Era partito maluccio questo Festival, imballato, poco fluido e ulteriormente appesantito da un interminabile Maurizio Crozza decisamente fuori forma, al di là dei contestatori e delle contestazioni portatrici insane di polemiche inutili e sterili. Poi, alla distanza, è venuto fuori un altro Sanremo, probabilmente quello che Fabio Fazio, Luciana Littizzetto e gli autori avevano immaginato: ironico, scattante, musicalmente ambizioso, insomma uno show capace di reggere per oltre tre ore senza frenesia ma con ritmo, cercando di evitare di cadere nella noia.

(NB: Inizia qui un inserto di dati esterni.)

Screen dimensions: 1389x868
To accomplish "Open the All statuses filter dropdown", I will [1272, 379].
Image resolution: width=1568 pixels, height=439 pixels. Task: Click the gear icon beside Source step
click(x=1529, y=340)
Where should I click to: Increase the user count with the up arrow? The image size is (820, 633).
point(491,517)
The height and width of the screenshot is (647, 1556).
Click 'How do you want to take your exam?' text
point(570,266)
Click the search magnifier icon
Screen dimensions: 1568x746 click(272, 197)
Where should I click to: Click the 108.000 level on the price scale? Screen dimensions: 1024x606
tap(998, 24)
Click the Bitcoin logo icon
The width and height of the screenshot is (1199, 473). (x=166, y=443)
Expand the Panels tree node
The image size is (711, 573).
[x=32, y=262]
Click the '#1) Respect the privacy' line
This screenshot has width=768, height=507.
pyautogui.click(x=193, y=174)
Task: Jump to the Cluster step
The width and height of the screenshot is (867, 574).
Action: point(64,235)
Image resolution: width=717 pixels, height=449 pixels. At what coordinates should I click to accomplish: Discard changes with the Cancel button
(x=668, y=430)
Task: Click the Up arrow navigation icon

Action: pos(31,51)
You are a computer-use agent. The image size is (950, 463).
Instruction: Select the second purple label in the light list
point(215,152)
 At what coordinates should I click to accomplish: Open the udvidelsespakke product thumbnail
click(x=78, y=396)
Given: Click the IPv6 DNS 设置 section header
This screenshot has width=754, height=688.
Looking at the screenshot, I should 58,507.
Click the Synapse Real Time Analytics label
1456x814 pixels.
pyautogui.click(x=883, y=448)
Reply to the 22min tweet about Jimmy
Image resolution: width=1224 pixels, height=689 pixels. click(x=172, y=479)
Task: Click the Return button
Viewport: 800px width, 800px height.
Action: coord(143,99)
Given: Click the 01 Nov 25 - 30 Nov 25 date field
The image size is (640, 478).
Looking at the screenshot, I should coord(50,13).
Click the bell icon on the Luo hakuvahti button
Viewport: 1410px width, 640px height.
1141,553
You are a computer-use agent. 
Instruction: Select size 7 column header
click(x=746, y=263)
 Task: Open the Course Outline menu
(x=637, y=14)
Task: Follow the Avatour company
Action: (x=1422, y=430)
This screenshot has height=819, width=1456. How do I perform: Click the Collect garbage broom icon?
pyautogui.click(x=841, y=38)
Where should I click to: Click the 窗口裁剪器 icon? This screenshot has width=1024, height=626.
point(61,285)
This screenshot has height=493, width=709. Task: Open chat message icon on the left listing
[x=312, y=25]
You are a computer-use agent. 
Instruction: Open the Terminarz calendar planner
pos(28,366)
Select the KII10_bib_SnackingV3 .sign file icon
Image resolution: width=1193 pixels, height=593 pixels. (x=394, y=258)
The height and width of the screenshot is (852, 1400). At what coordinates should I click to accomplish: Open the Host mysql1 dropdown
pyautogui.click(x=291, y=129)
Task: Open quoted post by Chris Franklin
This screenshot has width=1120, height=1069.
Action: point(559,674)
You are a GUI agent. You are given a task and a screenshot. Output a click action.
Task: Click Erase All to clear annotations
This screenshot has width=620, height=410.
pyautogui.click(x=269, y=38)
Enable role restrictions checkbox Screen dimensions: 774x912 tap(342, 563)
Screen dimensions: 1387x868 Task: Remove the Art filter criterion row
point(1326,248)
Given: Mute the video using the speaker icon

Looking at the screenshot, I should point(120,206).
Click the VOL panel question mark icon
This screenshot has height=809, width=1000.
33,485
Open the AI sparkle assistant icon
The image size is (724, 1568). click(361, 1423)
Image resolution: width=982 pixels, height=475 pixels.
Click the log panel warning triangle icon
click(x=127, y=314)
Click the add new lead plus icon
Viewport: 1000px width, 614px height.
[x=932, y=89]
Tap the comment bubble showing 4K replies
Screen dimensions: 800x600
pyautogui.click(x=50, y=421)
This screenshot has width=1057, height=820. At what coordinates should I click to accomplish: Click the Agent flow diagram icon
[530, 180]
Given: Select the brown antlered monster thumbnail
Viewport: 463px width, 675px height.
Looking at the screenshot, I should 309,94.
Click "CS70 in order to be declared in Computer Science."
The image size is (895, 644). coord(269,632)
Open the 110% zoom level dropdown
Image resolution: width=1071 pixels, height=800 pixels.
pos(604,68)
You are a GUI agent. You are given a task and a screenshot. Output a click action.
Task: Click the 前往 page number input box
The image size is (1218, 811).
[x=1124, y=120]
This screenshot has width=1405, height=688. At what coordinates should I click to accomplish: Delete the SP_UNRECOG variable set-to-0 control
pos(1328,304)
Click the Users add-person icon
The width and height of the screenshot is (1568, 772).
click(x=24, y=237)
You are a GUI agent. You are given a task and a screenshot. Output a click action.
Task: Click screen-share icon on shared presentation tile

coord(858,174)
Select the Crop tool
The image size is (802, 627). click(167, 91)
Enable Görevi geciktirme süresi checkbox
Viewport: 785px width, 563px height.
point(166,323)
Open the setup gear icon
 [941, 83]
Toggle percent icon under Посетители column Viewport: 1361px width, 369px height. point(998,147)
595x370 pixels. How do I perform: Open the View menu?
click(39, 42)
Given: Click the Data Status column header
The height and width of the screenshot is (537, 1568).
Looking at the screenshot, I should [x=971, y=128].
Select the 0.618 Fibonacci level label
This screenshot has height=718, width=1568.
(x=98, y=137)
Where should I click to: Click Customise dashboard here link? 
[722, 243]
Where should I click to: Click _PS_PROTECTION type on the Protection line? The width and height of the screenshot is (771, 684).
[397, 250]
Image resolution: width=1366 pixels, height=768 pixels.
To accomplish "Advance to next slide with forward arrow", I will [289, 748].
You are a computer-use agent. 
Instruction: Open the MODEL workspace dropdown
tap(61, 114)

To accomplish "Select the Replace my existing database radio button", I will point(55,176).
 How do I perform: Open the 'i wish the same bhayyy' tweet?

Da "Quelli che il calcio" ad "Anima mia", fino ad arrivare a "Che tempo che fa", Fazio ormai ricalca uno schema che -cosa rarissima, neanche fosse una tempesta di meteoriti- riesce a mettere d'accordo pubblico e critica. Uno schema che fiorisce con la ricerca della qualità attraverso quello che di più popolare la cultura riesce a offrire e con l'elevazione della memoria collettiva a soggetto e hon più a oggetto. Il nazional-popolare che mai era stato digerito da Pippo Baudo, nella mani e nella testa del conduttore ligure muta geneticamente e, come ha scritto qualcuno, anche linguisticamente diventando Fazional-popolare. Fabio insomma cerca di accontentare tutti, dalla casalinga di Voghera all'hipster, dai fan della melodia e dei talent-show a quelli dell'indie-rock.
E se con gli anni questo buonismo culturale si è un po' stancato e ha stancato, all'Ariston è stata la Littizzetto a dare la scossa. Il risultato è stato una Casa Vianello all'ennesima potenza, magari senza il garbo e l'ironia sottile dell'originale, ma dirompente, accesa. Non dimentichiamo Elio e le Storie Tese, se questo Festival verrà ricordato sarà anche merito loro. I numeri, alla fine hanno ragione a Fazio & Co. con ascolti di tutto rispetto, robe da livelli record se paragonati a quelli degli ultimi dieci anni.